Pyodide v0.27.0 is out. This release was focused on improving the long-term stability of Pyodide.
Welcome Agriya Khetarpal to the Pyodide team
Agriya Khetarpal has joined as a new maintainer. Agriya has been active in the Scientific Python area and is a contributor to NumPy, SciPy, and scikit-learn. He has already significantly strengthened Pyodide’s support for various Scientific Python packages.
Build System Improvements
Decoupling pyodide-build
from Pyodide runtime
pyodide-build
is a tool that builds Python packages to run in Pyodide.
Previously, the version of pyodide-build
was strongly coupled to the version
of Pyodide, meaning that if you wanted to build a package against a specific
version of Pyodide, you had to use the corresponding version of pyodide-build
.
The problem with this approach was that even if we improved the build system,
downstream users would have to wait for the next Pyodide release to use it.
In this release, we have separated pyodide-build
from the Pyodide runtime.
This allows us to develop and release pyodide-build
independently of Pyodide.
pyodide-build
is now developed in pyodide/pyodide-build.
You can install it with pip install pyodide-build
.
Recent versions of pyodide-build
work with Pyodide 0.26 and higher.
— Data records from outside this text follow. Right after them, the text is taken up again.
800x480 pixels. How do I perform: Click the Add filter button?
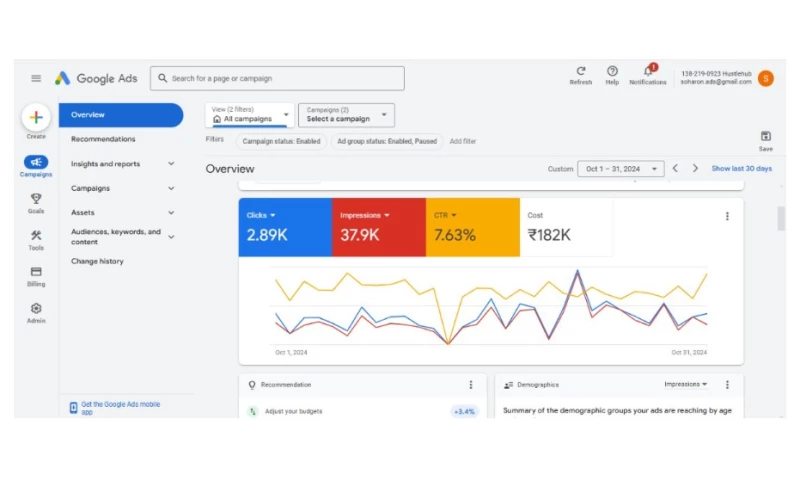point(463,141)

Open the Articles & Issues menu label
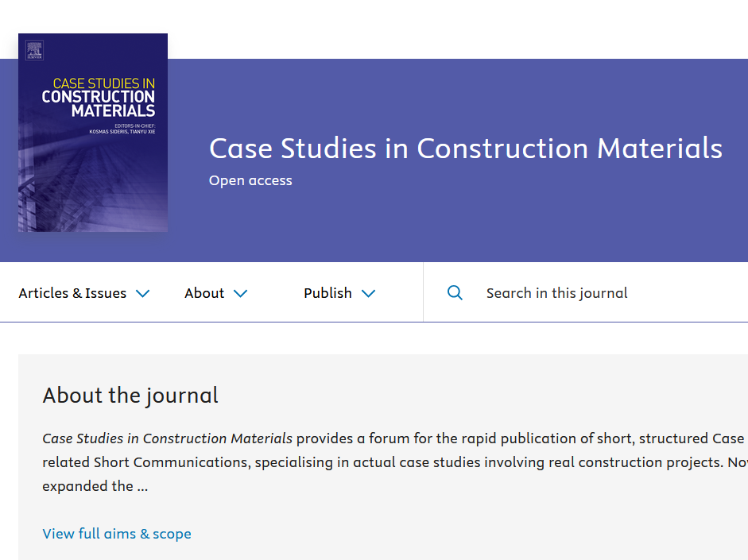pos(72,293)
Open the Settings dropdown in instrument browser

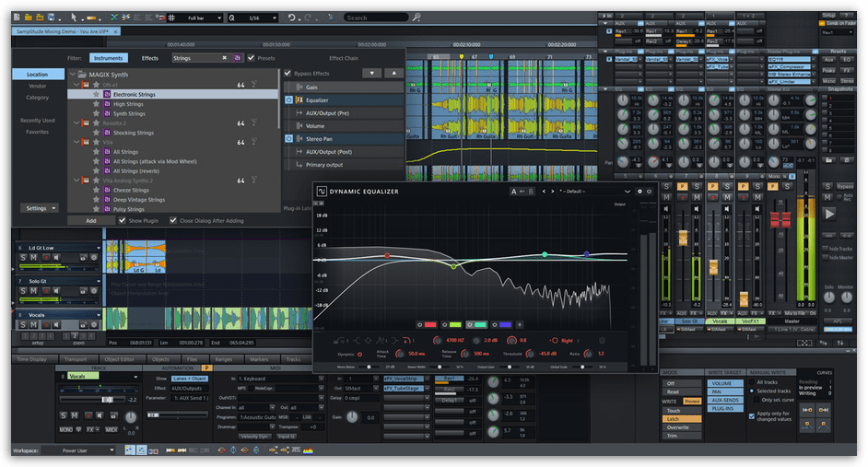point(41,208)
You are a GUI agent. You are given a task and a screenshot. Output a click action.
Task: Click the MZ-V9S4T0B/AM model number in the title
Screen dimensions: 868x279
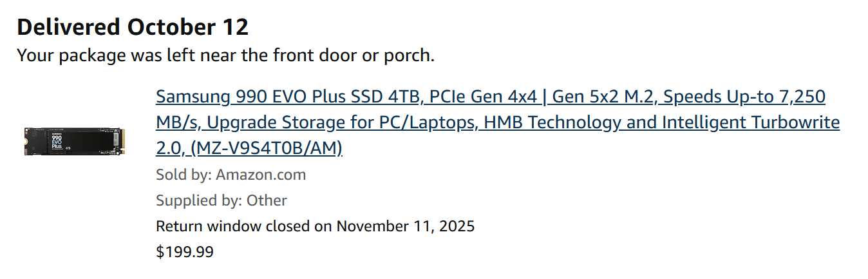point(267,148)
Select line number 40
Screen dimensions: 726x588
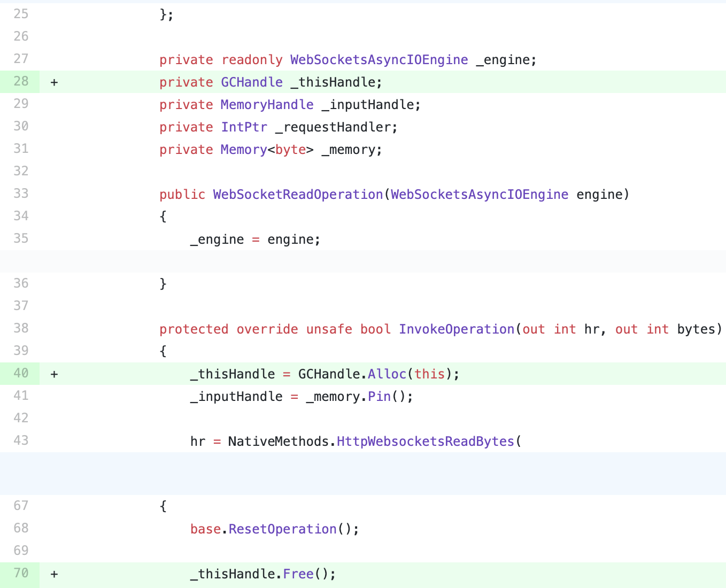pyautogui.click(x=21, y=373)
For
example, you can use pyodide-build
version 0.29.2 to build packages for use
with Pyodide 0.26.4:
pip install pyodide-build==0.29.2
pyodide xbuildenv install 0.26.4
pyodide build <...>
Wheels for new packages
This release includes about twenty new packages, most notably popular data science packages PyArrow, Polars, and DuckDB.
Previously, we have built all packages in our CI from within the repository. The increasing number of packages with long build times have been a strain on our CI resources. For instance, PyArrow takes tens of minutes to build. Now, several of these packages are built in a separate repository and managed by the package maintainers. In Pyodide 0.28.0, we are planning to unvendor the packages from the Pyodide runtime entirely. This will pave the way to supporting many more packages.
Update to NumPy 2.0
We have updated NumPy to version 2.0.2. This is a major update that required updates to many downstream packages in the scientific Python ecosystem. Please see Ecosystem compatibility with numpy 2.0 for more information.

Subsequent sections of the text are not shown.